Carter la complació. Había llegado a conocer su volubilidad, sus cambios de humor, sus asperezas, y sabía que era inútil intentar combatirlos. Pero sintió una cierta felicidad triunfante. Había logrado atrapar por unos instantes, aunque pendida de un hilo de seda, el alma de su salvaje Psique, y la esperanza se había fortalecido en su interior. Por un momento, ella había plegado sus alas y su mano fresca se había posado sobre la suya.
Al día siguiente, en el Gran Almacén, la compañera de Masie, Lulú, la acorraló en una esquina del mostrador.
—¿Cómo van las cosas entre tú y tu elegante amigo? —preguntó.

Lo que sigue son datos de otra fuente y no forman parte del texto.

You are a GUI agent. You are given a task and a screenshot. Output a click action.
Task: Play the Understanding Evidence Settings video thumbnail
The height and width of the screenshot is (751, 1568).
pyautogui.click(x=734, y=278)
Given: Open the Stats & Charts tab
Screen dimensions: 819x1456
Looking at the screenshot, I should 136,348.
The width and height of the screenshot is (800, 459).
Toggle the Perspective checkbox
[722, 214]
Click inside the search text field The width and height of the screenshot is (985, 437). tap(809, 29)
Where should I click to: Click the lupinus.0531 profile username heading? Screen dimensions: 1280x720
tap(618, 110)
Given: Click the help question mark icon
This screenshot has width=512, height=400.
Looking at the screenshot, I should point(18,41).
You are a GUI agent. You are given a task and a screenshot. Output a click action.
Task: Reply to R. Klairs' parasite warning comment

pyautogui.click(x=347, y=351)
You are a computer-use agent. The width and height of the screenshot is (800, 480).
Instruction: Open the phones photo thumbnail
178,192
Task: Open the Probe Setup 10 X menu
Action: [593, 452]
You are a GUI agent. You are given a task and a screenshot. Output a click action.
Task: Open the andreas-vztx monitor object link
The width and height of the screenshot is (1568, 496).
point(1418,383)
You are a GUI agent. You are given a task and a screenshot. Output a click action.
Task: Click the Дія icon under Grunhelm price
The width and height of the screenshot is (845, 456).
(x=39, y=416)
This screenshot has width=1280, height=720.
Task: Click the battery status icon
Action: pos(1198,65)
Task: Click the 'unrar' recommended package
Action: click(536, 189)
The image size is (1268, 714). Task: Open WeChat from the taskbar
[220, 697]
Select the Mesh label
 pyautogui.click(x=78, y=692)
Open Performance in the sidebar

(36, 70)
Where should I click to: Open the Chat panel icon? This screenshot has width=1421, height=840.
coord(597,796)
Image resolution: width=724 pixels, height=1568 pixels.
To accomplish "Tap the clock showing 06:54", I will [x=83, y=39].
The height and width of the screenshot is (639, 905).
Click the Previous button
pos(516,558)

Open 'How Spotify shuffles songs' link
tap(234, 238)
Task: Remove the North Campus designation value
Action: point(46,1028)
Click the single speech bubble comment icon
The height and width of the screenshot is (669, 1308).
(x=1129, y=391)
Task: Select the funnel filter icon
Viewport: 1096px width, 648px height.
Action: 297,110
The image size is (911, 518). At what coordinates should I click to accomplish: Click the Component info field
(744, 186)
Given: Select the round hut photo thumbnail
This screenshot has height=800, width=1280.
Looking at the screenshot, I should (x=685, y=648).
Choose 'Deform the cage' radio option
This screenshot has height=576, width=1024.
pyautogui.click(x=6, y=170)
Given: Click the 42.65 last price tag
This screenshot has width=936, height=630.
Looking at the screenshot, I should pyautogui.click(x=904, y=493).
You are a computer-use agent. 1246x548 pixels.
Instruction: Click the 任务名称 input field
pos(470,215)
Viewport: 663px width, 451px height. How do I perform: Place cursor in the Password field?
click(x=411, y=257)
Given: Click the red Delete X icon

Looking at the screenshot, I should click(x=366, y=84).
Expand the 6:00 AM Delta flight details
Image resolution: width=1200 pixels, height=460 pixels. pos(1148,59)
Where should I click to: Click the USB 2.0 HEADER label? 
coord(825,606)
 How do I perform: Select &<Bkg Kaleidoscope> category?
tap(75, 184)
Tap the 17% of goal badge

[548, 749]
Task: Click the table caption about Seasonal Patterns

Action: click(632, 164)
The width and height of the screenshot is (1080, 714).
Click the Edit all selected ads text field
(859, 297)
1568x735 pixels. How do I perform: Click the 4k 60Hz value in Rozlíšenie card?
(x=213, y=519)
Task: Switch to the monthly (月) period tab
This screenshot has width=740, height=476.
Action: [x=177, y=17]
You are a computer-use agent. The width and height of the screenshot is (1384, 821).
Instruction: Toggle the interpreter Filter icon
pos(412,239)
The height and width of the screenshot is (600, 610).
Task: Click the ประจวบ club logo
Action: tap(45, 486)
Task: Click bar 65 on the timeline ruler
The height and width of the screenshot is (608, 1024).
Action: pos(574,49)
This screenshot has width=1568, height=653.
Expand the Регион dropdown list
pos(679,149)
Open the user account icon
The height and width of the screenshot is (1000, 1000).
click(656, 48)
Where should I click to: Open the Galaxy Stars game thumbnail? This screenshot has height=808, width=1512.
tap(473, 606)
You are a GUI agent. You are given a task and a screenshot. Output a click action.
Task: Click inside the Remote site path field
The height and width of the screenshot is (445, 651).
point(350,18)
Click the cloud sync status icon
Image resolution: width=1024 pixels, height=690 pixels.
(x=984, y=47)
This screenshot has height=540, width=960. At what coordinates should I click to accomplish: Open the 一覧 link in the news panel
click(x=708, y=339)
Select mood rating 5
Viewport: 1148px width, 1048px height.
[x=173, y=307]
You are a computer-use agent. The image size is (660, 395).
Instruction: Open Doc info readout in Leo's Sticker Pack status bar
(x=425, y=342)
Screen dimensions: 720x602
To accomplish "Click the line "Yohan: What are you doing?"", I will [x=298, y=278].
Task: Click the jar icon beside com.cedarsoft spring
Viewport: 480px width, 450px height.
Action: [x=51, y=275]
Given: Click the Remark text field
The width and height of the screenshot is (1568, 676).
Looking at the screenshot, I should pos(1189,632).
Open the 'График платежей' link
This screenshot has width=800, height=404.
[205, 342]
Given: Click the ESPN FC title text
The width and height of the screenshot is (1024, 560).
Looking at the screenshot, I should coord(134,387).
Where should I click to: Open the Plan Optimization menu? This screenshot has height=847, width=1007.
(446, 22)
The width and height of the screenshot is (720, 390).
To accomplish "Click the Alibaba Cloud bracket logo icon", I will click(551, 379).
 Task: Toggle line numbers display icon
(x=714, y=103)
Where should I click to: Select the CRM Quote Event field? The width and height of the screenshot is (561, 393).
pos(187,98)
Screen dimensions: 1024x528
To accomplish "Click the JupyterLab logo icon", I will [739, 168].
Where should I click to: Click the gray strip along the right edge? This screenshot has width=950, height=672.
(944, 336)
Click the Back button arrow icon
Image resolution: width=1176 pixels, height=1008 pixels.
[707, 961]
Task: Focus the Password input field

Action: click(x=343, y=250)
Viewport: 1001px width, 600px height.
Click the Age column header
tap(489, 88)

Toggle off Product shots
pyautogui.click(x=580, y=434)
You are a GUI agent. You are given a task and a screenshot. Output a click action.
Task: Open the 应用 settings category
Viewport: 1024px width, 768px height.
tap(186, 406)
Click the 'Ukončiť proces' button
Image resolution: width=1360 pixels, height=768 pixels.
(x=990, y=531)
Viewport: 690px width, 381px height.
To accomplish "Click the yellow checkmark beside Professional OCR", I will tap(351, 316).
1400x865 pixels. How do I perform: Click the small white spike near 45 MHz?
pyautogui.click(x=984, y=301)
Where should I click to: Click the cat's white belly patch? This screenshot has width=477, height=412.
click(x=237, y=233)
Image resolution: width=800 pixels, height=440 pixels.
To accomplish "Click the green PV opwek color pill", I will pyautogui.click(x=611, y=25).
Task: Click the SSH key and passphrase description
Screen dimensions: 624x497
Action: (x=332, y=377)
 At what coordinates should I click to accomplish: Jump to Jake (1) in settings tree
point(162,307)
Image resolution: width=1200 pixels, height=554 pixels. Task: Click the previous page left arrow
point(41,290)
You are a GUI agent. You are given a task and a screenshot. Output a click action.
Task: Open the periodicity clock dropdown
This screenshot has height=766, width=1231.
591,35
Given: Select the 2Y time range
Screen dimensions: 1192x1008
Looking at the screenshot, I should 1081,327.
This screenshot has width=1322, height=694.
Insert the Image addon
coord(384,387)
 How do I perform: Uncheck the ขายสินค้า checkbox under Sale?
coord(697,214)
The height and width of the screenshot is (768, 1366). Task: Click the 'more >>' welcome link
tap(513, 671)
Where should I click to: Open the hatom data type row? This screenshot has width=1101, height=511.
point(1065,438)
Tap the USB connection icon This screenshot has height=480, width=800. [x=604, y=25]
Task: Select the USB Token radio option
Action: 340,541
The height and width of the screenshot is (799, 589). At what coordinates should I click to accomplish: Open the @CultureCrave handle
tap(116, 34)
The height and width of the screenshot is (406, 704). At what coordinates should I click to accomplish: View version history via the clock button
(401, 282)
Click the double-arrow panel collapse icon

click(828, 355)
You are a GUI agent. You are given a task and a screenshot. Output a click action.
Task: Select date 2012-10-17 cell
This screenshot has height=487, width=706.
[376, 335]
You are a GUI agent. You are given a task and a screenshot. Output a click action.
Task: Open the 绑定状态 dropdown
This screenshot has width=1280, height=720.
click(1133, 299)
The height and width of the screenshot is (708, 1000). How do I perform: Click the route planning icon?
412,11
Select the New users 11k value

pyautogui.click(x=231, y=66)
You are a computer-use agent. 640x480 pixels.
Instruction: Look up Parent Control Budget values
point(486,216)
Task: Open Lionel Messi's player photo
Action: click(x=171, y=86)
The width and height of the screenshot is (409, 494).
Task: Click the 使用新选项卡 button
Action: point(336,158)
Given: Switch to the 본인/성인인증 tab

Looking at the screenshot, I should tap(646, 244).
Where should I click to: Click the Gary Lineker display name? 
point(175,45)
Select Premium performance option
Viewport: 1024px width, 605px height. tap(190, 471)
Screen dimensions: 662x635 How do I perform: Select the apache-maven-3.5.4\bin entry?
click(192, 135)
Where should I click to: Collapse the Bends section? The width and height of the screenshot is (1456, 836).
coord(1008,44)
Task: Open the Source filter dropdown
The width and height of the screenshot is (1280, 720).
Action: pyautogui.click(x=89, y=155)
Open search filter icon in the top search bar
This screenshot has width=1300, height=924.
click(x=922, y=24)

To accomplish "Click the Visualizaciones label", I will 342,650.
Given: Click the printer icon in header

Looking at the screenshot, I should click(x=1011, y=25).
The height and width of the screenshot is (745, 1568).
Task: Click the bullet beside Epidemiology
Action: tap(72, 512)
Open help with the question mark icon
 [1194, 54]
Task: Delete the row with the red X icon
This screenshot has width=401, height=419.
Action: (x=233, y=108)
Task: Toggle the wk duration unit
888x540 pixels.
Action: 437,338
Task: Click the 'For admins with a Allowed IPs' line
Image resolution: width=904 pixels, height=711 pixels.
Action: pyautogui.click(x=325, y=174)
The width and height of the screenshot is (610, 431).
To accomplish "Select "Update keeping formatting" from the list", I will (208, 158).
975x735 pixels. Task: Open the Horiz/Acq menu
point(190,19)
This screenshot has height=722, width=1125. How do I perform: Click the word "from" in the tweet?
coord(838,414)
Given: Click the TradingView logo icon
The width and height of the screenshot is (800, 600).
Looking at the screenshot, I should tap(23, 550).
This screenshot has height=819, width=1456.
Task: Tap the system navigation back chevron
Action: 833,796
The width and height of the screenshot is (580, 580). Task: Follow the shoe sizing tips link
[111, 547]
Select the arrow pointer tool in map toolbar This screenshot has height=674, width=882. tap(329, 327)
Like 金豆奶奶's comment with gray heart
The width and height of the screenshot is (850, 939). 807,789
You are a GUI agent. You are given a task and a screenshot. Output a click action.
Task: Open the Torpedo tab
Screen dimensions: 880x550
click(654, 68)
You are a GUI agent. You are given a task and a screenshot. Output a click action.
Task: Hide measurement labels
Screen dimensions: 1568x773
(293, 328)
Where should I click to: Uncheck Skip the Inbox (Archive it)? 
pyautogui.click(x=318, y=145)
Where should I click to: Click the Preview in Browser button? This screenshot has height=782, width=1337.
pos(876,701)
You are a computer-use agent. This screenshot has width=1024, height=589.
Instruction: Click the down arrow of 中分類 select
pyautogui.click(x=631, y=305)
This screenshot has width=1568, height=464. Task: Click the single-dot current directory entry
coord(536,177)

—¿Ese? —dijo Masie tocándose los rizos laterales—. Ya no tiene nada que hacer. A ver, Lulú, ¿qué crees tú que quería ese tipo que hiciera yo?
—¿Que te metieras en la farándula? —aventuró Lulú sin aliento.
—Qué va; ese individuo es demasiado tacaño para eso. ¡Pretendía que me casara con él y que bajásemos a Coney Island para el viaje de novios!